Return the data word for word, starting at the line that contains "The width and height of the screenshot is (937, 408)." and stopping after the line that contains "click(436, 317)".

Extracted entries:
■ ■ ■ ■ ■

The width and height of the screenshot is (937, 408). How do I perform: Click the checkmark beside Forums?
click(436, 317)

■ ■ ■ ■ ■

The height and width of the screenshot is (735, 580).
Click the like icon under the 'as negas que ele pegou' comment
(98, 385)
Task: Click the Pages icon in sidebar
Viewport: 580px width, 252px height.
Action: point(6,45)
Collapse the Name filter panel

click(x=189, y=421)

■ ■ ■ ■ ■

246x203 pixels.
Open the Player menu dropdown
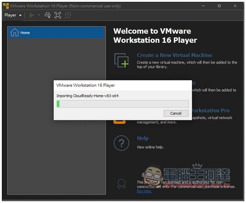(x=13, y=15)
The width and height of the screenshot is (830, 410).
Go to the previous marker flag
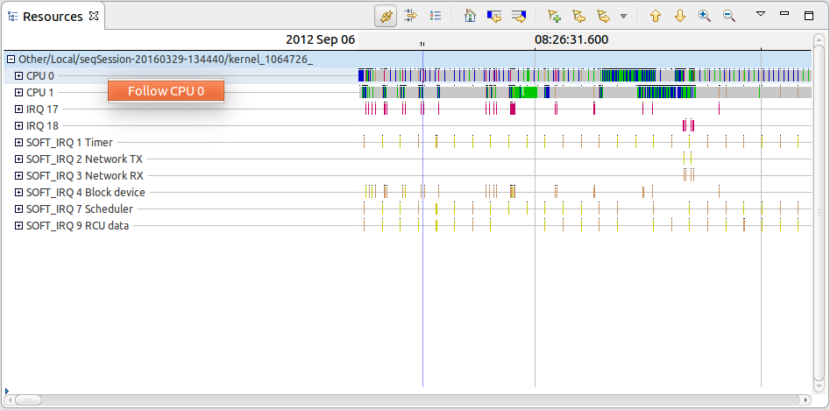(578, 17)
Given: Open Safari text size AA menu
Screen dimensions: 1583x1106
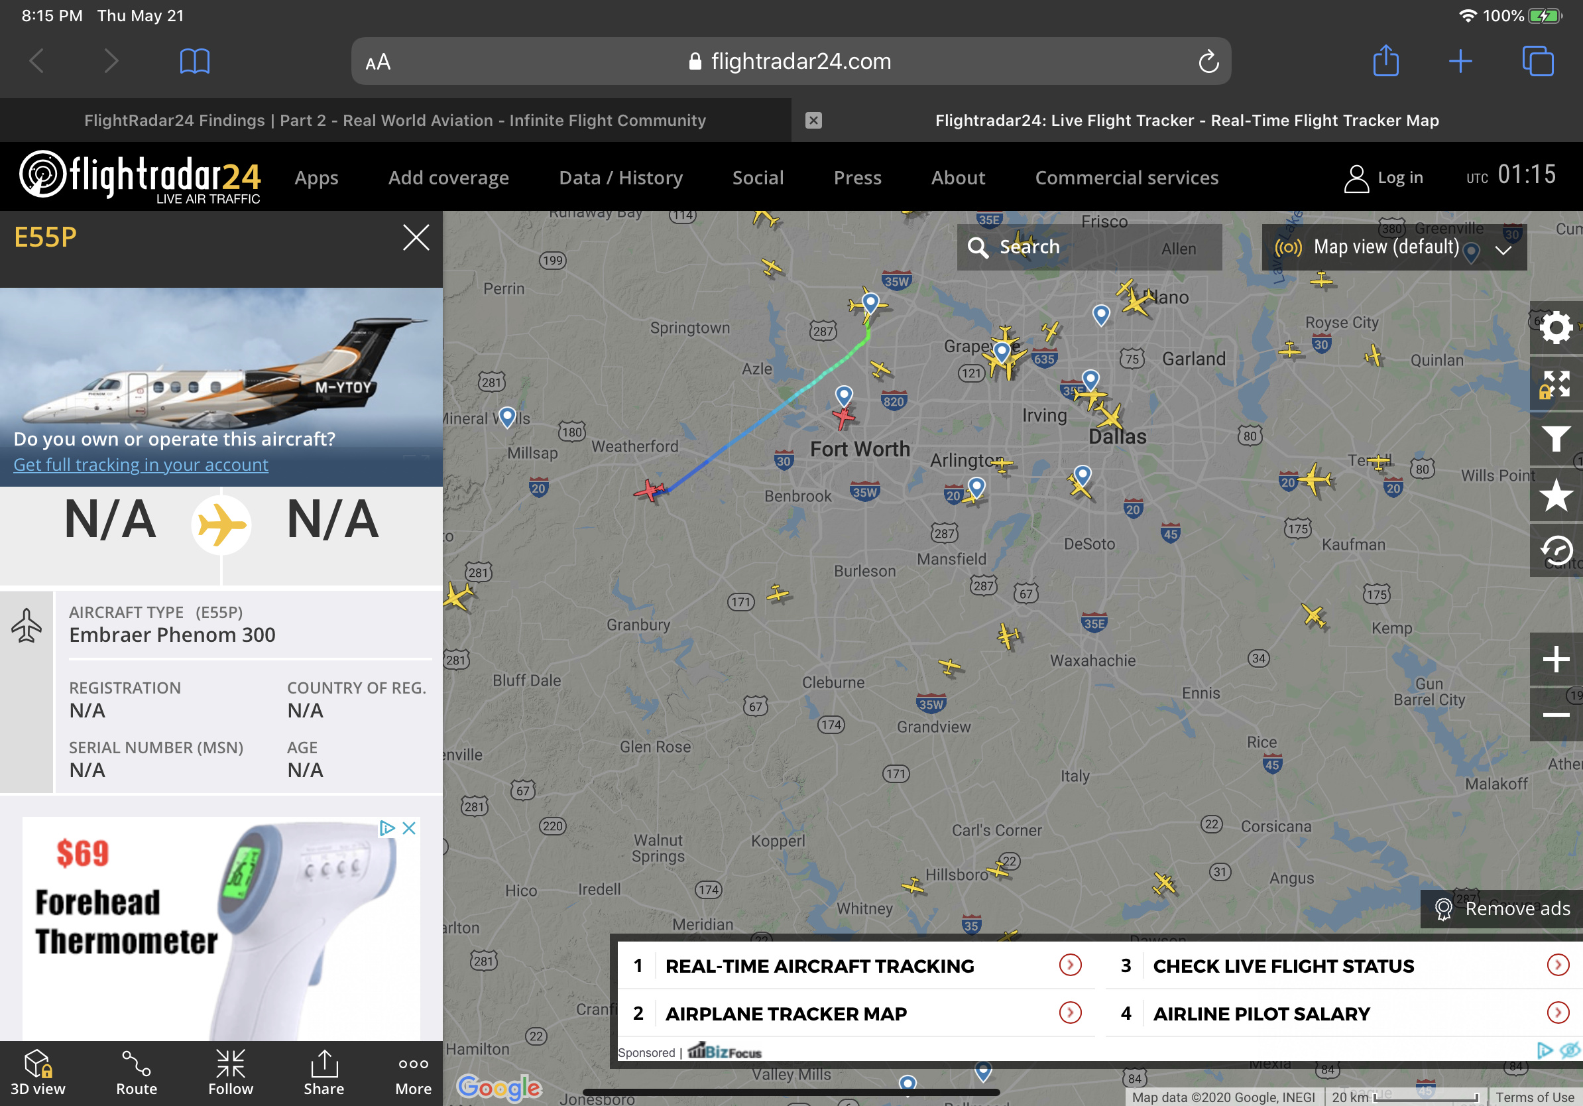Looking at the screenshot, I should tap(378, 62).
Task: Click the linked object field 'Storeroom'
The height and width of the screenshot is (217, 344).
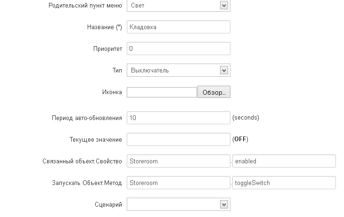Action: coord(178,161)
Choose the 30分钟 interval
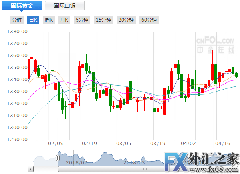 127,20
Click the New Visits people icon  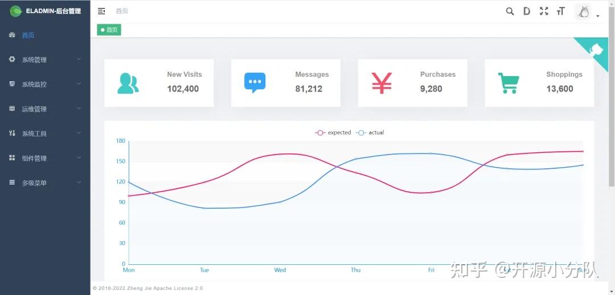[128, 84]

■ ■ ■ ■ ■

Worked solution:
The width and height of the screenshot is (937, 408). How do I perform: Click the checkmark beside Forums?
click(436, 317)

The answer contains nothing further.